Consumers often search online reviews when considering new products or services. So when it comes to one of their most important decisions, selecting a health care provider, Christiana Care is ensuring consumers have the most accurate information they need to make informed choices.

In January, Christiana Care launched the Clinician Transparency Program, in which patients’ reviews of about 115 primary care and women’s health providers are posted on the system’s Find a Doctor website. In June, consumer feedback became available for other outpatient clinicians, including medical specialists and surgeons, for a total of about 400 clinicians.

“Sharing this information will improve the experience of our patients,” said President and CEO Janice E. Nevin, M.D., MPH. “Top-performing health systems around the country are increasing the transparency they provide — transparency around quality, safety, financial performance and also what to expect from the people who provide care.
“This initiative will help the people we serve in respectful, expert, caring partnerships make informed choices about their provider. I am deeply appreciative to all of our clinicians who understand that clinical transparency will push us to be even better.”

Clinician reviews already are available online at sites such as Yelp, Facebook and Healthgrades. By posting more accurate and comprehensive feedback, Christiana Care can ensure that it adheres to the Seal of Integrity upheld by partner Press Ganey Associates, which has helped health care providers improve patient experience for more than 30 years.

The evaluation measures have been nationally tested, 100 percent of patient responses are validated and no comments or star ratings are published for a provider until there are at least 30. Every comment is posted as long as it is not vulgar, does not reveal personal information about the anonymous respondent and is not completely off-topic (for example, about a different physician).

Julie H. Silverstein, M.D.

“It’s increasingly important for consumers who are potentially patients to have information when they’re making their choices about their health care,” said Julie Silverstein, M.D., FACP, clinical director for primary care and a member of the nine-member transparency steering committee, which includes two patient advisers. “Those other sites have taught us that people are interested in reviews, so it makes more sense to give them accurate information.”

A random sample of a provider’s patients receives a survey about their office experience, which includes an advisory that their comments might be published. Comments are shared with clinicians first, and they have 14 days to review them before they are posted online. An appeals process is in place for any questionable content.

“It gives us the opportunity to proactively provide meaningful and first-account information from patients back to the community that we serve,” said Doug Azar, senior vice president of the medical group and a steering committee member.

In the new program, each clinician stands independently with a rating of up to five stars and comments based on a rolling set of the past 12 months’ responses.
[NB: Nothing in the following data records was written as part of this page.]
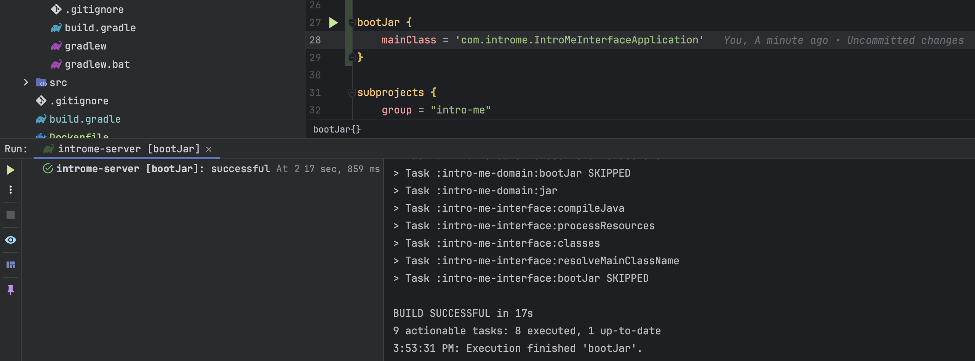The height and width of the screenshot is (361, 975).
Task: Click the mainClass value on line 28
Action: (579, 40)
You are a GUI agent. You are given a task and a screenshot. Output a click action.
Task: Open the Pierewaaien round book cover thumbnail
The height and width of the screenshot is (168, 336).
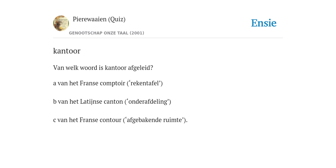click(x=61, y=23)
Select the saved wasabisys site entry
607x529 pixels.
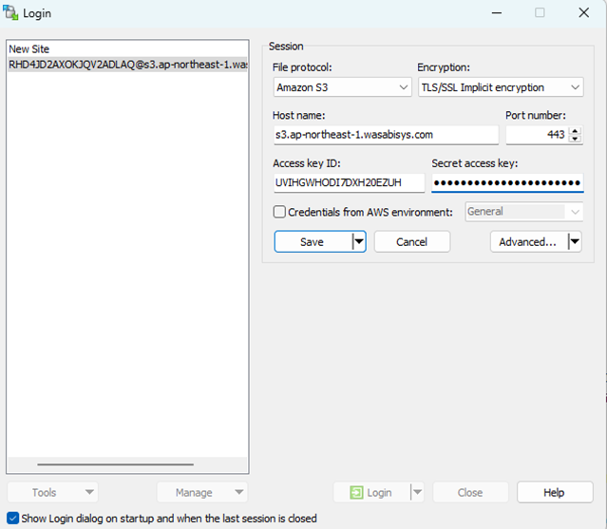click(126, 65)
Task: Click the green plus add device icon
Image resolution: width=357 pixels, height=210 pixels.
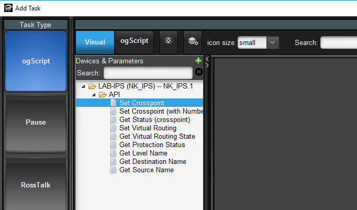Action: coord(198,61)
After 12 months, comments drop off the profile.

As with any new initiative, the group was prepared for clinicians’ concerns.

“In the past, providers pushed back against a comparative system that ranked them against each other,” said cardiologist Roger Kerzner, M.D., FACC, clinical director for specialty services in the medical group and a steering committee member. “What was remarkable was how really open to the content people were. There was really a genuine sense that we just want to be open with what we’re doing.”

Roger Kerzner, M.D., FACC

Jennifer Czerwinski, senior program manager for patient experience, echoed his impression.

“We went in thinking we’d get heels in the sand,” she said. “It was really amazing, eye opening and speaks volumes to the types of folks we have working at Christiana Care. They absolutely embraced it, arms wide open, that this is information our consumers must have.” In fact, she said, some clinicians are eager to reach 30 responses so they can share their reviews with patients, friends and family.

It doesn’t hurt that by and large, the reviews are overwhelmingly positive.

“The reality is most people really like their doctors,” Dr. Kerzner said. “And we are really working to maximize that relationship.”

“It is a source of pride to be able to share those reviews with consumers,” said Dr. Silverstein.

Deirdre E. Mylod, Ph.D., senior vice president for research and analytics for Press Ganey, spoke at a recent Christiana Care symposium about the importance of measuring patient satisfaction.

“Efforts to improve experience are efforts to reduce patient suffering,” she said, noting that patient surveys measure critical components of care — like quality, safety and interaction — not amenities.

“Patients have a lot to say about the amount of time spent with them,” said Shawn Smith, MBA, vice president for patient experience. “They’re also concerned about wait times. They want to know, ‘Why are we waiting? And what’s the status of our plan of care?’”

The ratings are especially important because, unlike choosing a new lawn mower or local restaurant, people’s health is at stake.

“Medical care is unique in the sense that the people who are receiving the care are vulnerable,” Dr. Kerzner said. “For success, you can’t just have the best person fixing the car. First, you have to have trust that this person is going to be a partner and look out for your interest. Transparency enhances the sense of partnership.”